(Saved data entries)

= = = =

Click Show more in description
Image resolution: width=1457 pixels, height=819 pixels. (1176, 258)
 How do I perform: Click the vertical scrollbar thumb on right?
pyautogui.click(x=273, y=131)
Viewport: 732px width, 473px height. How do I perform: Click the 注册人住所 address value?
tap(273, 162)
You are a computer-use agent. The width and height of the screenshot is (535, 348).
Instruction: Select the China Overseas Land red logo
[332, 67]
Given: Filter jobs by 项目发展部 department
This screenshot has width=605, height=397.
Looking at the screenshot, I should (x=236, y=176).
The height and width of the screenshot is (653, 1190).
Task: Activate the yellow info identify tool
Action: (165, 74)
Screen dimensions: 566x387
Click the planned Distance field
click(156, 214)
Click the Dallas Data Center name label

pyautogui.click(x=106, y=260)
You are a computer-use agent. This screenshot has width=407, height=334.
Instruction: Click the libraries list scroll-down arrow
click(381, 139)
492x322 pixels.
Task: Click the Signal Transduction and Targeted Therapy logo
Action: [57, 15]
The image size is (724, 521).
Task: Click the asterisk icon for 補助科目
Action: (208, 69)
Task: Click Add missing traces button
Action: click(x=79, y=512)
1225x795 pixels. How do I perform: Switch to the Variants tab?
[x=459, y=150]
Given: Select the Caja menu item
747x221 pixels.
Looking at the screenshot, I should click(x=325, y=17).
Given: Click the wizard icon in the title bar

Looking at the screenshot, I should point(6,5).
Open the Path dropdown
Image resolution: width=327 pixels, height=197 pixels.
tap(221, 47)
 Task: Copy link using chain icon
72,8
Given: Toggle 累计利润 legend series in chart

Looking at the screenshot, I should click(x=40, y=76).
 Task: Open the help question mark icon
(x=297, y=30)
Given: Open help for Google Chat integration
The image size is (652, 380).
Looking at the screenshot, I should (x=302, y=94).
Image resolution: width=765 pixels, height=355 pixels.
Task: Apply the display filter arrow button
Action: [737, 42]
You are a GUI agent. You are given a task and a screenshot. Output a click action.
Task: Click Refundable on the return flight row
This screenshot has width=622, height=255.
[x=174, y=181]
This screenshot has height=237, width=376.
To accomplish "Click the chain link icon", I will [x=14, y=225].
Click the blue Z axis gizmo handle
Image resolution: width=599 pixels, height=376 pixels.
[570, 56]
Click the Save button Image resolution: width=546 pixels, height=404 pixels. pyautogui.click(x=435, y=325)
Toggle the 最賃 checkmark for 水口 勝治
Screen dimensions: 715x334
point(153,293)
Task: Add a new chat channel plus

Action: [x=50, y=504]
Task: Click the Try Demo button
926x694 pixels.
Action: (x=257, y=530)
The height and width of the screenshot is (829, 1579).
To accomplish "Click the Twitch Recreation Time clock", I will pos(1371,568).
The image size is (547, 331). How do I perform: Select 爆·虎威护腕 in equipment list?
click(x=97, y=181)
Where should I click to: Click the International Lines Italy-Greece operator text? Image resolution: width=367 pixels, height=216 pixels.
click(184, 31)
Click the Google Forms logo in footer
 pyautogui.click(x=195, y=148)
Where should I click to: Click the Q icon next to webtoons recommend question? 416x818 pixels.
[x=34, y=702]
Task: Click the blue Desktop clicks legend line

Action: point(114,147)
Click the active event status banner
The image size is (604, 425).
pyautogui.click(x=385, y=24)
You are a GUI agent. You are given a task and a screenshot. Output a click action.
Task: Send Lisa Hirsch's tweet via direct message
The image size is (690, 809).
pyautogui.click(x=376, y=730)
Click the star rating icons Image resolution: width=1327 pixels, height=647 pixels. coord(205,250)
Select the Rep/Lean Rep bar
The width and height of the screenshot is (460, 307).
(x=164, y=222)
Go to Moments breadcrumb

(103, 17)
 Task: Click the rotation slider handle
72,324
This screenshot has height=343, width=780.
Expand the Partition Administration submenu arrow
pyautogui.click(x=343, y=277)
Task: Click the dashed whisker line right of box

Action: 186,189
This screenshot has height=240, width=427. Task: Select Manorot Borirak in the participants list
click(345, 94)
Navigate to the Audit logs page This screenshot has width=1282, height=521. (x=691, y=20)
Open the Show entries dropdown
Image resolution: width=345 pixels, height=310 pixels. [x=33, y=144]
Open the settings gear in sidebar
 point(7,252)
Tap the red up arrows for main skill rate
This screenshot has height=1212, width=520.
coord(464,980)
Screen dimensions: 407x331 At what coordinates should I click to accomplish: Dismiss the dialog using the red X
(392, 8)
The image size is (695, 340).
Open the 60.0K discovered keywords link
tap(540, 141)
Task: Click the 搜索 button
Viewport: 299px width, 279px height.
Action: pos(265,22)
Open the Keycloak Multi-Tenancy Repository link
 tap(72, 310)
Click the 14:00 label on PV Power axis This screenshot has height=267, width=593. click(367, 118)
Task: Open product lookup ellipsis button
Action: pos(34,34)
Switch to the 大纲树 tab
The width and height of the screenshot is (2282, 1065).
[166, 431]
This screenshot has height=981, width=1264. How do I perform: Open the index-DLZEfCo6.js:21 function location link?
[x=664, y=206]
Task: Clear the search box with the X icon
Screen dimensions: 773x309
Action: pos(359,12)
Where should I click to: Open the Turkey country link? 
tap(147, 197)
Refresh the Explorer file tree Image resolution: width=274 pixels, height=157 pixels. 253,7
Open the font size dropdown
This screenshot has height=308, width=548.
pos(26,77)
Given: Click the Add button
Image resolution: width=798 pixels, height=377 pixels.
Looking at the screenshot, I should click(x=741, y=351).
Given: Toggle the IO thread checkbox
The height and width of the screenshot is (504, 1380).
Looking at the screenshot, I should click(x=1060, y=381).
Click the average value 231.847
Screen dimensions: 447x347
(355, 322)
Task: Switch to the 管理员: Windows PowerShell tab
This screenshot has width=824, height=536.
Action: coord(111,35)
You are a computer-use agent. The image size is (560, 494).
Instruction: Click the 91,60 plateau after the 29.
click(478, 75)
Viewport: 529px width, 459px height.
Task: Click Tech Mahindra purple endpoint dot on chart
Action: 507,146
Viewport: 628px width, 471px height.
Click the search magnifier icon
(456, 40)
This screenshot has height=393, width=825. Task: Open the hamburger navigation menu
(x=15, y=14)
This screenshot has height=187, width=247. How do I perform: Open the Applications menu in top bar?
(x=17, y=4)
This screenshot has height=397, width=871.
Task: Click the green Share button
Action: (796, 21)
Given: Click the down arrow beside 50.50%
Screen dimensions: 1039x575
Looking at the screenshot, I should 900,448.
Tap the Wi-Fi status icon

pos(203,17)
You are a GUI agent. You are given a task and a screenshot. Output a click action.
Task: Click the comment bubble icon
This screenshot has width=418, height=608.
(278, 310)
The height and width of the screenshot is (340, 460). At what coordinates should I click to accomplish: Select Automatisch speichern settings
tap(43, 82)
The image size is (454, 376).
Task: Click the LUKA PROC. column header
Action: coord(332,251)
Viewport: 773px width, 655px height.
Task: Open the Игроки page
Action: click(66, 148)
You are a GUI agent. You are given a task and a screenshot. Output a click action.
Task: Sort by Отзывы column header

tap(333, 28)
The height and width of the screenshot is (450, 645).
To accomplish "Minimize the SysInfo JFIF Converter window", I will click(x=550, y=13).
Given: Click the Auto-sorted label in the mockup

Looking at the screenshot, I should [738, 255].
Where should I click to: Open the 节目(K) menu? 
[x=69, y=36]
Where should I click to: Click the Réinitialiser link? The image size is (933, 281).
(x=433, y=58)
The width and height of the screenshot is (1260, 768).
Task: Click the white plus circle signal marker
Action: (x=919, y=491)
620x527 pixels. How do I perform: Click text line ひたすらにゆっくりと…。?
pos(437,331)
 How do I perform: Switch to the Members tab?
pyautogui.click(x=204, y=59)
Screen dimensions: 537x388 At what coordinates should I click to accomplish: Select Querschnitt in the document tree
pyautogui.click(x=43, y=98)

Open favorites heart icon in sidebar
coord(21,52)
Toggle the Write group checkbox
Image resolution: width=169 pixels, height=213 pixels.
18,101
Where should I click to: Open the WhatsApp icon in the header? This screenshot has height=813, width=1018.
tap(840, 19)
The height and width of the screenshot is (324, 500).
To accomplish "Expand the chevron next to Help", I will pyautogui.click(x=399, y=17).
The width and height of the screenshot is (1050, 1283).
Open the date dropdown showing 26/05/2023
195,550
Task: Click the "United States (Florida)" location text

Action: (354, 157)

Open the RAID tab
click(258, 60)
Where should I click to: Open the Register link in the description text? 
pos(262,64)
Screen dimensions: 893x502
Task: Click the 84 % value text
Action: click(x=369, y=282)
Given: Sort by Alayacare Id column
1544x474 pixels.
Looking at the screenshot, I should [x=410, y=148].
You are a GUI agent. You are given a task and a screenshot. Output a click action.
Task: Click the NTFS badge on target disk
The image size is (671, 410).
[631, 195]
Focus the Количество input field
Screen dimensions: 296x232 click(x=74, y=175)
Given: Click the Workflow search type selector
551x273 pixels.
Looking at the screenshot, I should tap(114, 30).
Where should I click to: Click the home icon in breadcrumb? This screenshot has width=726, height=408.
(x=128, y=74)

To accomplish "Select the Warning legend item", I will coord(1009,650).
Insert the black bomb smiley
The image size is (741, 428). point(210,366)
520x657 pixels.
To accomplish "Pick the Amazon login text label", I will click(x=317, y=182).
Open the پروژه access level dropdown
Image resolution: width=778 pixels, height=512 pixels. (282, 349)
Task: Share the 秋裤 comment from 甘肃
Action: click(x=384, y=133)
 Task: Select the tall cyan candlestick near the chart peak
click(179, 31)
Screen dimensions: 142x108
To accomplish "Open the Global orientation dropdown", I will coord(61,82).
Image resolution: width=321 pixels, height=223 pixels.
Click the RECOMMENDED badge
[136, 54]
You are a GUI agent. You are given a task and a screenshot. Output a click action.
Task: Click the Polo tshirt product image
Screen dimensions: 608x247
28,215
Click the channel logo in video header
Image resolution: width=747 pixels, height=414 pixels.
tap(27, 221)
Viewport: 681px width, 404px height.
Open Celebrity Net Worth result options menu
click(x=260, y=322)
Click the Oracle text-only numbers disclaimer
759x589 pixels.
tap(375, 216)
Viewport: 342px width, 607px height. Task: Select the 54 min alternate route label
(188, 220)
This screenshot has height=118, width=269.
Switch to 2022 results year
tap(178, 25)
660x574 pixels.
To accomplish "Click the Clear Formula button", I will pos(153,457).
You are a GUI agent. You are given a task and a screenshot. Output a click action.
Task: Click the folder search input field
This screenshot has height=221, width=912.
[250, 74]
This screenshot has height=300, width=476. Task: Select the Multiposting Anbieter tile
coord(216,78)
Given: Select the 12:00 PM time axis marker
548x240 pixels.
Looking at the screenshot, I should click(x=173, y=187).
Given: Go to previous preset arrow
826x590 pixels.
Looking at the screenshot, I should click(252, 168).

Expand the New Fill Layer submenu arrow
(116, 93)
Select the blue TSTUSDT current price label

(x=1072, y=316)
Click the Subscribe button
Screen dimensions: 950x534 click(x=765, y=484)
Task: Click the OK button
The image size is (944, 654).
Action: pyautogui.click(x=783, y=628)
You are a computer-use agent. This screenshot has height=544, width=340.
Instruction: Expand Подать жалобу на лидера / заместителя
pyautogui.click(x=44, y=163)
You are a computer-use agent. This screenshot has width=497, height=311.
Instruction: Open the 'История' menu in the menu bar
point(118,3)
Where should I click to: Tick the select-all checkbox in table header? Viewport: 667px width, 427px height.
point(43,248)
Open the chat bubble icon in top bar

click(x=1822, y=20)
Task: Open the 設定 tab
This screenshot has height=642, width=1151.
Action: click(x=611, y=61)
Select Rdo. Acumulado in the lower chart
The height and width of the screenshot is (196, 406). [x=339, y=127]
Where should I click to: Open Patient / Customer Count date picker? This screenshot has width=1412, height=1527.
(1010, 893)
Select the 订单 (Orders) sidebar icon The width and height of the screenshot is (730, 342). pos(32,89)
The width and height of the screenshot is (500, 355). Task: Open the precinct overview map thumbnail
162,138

= = = =

• _ASSIGNMENT_
Please copy the lines above from the line with "Task: Switch to" up to and including the line with "The height and width of the screenshot is (450, 645).", exactly as written and with nothing else.

• _WRITTEN REPLY_
Task: Switch to the 管理员: Windows PowerShell tab
This screenshot has width=824, height=536.
Action: coord(111,35)
You are a computer-use agent. The image size is (560, 494).
Instruction: Click the 91,60 plateau after the 29.
click(478, 75)
Viewport: 529px width, 459px height.
Task: Click Tech Mahindra purple endpoint dot on chart
Action: 507,146
Viewport: 628px width, 471px height.
Click the search magnifier icon
(456, 40)
This screenshot has height=393, width=825. Task: Open the hamburger navigation menu
(x=15, y=14)
This screenshot has height=187, width=247. How do I perform: Open the Applications menu in top bar?
(x=17, y=4)
This screenshot has height=397, width=871.
Task: Click the green Share button
Action: (796, 21)
Given: Click the down arrow beside 50.50%
Screen dimensions: 1039x575
Looking at the screenshot, I should 900,448.
Tap the Wi-Fi status icon

pos(203,17)
You are a GUI agent. You are given a task and a screenshot. Output a click action.
Task: Click the comment bubble icon
This screenshot has width=418, height=608.
(278, 310)
The height and width of the screenshot is (340, 460). At what coordinates should I click to accomplish: Select Automatisch speichern settings
tap(43, 82)
The image size is (454, 376).
Task: Click the LUKA PROC. column header
Action: coord(332,251)
Viewport: 773px width, 655px height.
Task: Open the Игроки page
Action: click(66, 148)
You are a GUI agent. You are given a task and a screenshot. Output a click action.
Task: Sort by Отзывы column header

tap(333, 28)
The height and width of the screenshot is (450, 645).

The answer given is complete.